§ Source text:
*** Block opens ***

Biomedical Intervention » Let's Talk About…Dairy and Going Gluten & Casein Free - Part 1
Let's Talk About…Dairy and Going Gluten & Casein Free - Part 1
I am often asked if the Gluten and Dairy Free (GF/CF) diet is really necessary. While that answer really depends on each individual child, in my practice up to 80% of the children I see clearly benefit from removing foods that contain dairy and gluten!
Some Clues About Dairy Intolerance:
You may have noticed that your child was having trouble with certain foods even as an infant. The first food an infant is exposed to, if not breast feeding is usually a cow milk or “dairy” derived formula. Dairy intolerance presents in many ways in an infant. Many children are diagnosed with reflux which is frequent spitting up or small vomits around 2-3 months of age, although it can be even earlier, usually shortly after dairy was introduced. Reflux can alert the parents and physicians that whatever the child is currently ingesting is not being tolerated and the stomach is trying to push it back out.
Colic is another common symptom exhibited by children that are not tolerating dairy. Colic describes a child who at about 4-8 weeks of life has a 3-4 hour fussy period during the day or evening. Otherwise, they are a delight to be with. This kind of colic usually has nothing to do with dairy. However, colic, as it is used “today”, is a term for any fussy infant no matter how frequently he or she is cranky during the day. This kind of colic definitely extends beyond the 4-8 weeks old marker. The dairy sensitivity I have observed in my practice can cause colic behavior, be responsible for recurrent ear infections, asthma, eczema or dry skin, chronic diarrhea or constipation, and sleep disturbances. Later on the child can actually become addicted to milk and crave milk as well as any products derived from milk.
Much has been written about what the dairy can actually be doing in these children’s bodies. Obviously there can be an allergy or sensitivity involved. The allergic reaction may include dry skin or eczema as well as frequent infections including ear infections, sinus infections, asthma, pneumonia (from reflux) and chronically enlarged tonsils. In addition, when a doctor examines the urine for what is called casomorphin, a morphine-like substance derived from dairy, it is frequently positive. This test is a simple laboratory test that can tell us quickly if the child is not processing dairy products appropriately, and if not, small proteins, more aptly called “peptides”, derived from partial break down of dairy foods in the digestive tract, are present. What is clinically significant is that these proteins as like opiates and have a profound impact on behaviors.
These behaviors, seen all too commonly in my clinic include:
• Sleepless nights
• Resistance to potty training
• Aggressive behaviors
• Dark circles under the eyes
• Bloated belly
• Flatulence (lots of gas being passed)
• Red cheeks and or red ears
• Severe self imposed dietary restriction (craving only milk containing products)
Doctors often switch infants suspected of dairy intolerance to Neocate Infant Formula® which is usually well tolerated and a great alternative to dairy containing foods. We usually do not recommend soy formulas in our clinic because many children who cannot tolerate milk cannot tolerate soy either.

*** Block closes ***

§ What to produce: Can you proceed with the article on dairy and the gluten- and casein-free diet, picking up right after its last sentence? The rows that follow come from a separate source.

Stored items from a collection

*** Block opens ***

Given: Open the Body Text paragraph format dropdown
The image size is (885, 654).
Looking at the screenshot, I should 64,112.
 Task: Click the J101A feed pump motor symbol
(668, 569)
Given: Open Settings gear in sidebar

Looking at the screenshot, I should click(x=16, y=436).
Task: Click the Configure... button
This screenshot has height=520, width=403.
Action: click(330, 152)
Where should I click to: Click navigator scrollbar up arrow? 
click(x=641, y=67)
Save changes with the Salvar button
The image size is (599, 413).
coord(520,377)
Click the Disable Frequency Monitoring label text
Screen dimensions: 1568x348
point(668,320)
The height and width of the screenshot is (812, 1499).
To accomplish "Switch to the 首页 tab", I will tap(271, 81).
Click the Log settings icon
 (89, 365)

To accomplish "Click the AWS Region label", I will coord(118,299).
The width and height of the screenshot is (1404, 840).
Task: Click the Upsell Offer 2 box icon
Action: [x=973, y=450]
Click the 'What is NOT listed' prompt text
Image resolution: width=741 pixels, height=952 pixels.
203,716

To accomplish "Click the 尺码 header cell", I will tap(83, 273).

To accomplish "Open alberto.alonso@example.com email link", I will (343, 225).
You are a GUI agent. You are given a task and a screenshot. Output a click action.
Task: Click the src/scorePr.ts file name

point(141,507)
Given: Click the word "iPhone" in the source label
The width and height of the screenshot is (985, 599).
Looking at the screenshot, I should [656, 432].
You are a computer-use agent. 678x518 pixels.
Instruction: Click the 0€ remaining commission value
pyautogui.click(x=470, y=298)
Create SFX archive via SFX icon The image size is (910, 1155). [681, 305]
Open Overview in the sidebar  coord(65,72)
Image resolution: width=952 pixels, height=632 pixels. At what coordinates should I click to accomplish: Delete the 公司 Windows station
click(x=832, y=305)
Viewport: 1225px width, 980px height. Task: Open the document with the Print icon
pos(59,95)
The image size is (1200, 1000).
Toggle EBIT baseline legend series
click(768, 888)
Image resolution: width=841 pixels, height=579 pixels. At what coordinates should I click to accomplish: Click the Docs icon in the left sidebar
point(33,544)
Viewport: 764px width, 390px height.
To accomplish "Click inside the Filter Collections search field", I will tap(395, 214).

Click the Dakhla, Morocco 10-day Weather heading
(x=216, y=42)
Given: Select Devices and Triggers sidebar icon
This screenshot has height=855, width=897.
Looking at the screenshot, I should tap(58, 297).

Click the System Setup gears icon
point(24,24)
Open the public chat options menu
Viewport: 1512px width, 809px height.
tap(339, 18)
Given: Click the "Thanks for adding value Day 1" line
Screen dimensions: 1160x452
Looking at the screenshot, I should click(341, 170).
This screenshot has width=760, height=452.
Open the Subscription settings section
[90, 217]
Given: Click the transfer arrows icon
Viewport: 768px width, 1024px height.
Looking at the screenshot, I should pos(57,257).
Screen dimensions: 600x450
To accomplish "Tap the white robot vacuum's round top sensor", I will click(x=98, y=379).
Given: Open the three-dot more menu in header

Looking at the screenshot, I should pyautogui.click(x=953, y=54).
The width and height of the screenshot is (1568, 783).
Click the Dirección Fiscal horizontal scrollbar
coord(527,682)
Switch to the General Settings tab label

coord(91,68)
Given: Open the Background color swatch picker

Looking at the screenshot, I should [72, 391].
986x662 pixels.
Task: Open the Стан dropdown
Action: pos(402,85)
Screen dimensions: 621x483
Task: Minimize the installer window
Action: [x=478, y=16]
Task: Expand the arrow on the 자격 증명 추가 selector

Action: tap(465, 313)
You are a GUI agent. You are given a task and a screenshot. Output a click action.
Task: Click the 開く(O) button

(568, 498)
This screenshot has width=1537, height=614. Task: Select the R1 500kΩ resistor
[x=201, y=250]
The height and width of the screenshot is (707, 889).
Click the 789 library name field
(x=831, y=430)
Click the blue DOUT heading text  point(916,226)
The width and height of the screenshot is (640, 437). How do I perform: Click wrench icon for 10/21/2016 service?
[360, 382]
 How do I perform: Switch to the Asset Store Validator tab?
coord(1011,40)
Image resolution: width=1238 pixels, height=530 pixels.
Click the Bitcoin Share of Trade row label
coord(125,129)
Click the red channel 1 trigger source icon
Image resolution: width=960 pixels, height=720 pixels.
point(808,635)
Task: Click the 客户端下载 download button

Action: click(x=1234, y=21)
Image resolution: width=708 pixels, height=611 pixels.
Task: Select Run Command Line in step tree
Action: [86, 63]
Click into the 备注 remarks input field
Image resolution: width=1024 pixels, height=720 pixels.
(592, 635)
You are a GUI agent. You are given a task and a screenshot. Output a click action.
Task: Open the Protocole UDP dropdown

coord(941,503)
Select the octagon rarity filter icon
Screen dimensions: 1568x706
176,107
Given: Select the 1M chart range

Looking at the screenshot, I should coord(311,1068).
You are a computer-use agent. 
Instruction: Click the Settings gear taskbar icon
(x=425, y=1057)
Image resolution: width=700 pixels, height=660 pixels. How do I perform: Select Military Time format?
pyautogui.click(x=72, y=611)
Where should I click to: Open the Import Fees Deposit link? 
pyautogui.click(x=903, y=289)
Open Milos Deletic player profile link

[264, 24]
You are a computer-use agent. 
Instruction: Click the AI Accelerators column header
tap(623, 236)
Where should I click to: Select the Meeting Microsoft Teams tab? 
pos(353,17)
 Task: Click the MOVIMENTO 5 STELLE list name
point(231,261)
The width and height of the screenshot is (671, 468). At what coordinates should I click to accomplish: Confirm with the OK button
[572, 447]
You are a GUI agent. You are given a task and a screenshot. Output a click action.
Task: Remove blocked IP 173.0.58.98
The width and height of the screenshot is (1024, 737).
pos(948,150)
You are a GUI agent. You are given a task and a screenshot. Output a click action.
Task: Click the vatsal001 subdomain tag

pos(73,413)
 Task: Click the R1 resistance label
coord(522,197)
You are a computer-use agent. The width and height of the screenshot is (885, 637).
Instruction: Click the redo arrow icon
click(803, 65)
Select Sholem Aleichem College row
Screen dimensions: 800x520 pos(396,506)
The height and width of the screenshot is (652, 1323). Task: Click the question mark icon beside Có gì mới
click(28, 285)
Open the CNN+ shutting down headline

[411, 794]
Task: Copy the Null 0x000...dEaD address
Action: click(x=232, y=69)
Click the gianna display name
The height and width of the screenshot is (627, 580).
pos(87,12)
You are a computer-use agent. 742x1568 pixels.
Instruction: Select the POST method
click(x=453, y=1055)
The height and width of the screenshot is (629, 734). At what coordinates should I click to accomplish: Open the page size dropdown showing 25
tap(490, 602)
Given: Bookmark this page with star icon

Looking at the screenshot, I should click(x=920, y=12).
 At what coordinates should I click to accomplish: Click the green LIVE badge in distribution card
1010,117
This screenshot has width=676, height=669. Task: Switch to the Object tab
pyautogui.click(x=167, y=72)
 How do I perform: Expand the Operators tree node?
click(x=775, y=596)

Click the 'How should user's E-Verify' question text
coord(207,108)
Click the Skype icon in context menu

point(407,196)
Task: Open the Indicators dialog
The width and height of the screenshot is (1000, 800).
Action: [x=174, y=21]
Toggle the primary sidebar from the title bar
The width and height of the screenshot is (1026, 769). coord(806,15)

*** Block closes ***

§ The answer:
Older children can be switched to Rice Milk or Almond Milk. Please note, the “milk” used in these titles are a great marketing ploy….there is nothing “milky” about these products, as rice and almonds are not mammals! With that said, they are great in cereals and for cooking. Many children will drink them like they would normal milk but some children have to be weaned slowly from their milk. A good way to do this is to dilute the milk with rice milk, and every few days, make sure the dilution moves away from milk and toward the rice milk. This may take 4-6 weeks for some children!
It is important to understand that during the transition away from dairy, there can be 2-3 weeks of increased behaviors that include worse tantrums, increased aggression, worse sleep, etc. Remember when I said this can act like an opiate? If it is, they are addicted to it. Josh, my son, was drinking a gallon of milk per day before we removed it from his diet. When you remove an addict’s drug of choice, it is a bad thing around the house until they are finished detoxifying from it. During this period of withdrawal, it seems that whatever they do for “autism” they tend to do much more of it! That is, if they are runners, they run a whole lot more, if they are prone to tantrums, these tantrums can become much more intense and more frequent, etc.
In our clinic, when children seem to be exhibiting these “special” behaviors of withdrawal, we recommend ibuprofen (like Advil, Motrin, etc), charcoal, and magnesium sulfate (Epsom Salts) baths.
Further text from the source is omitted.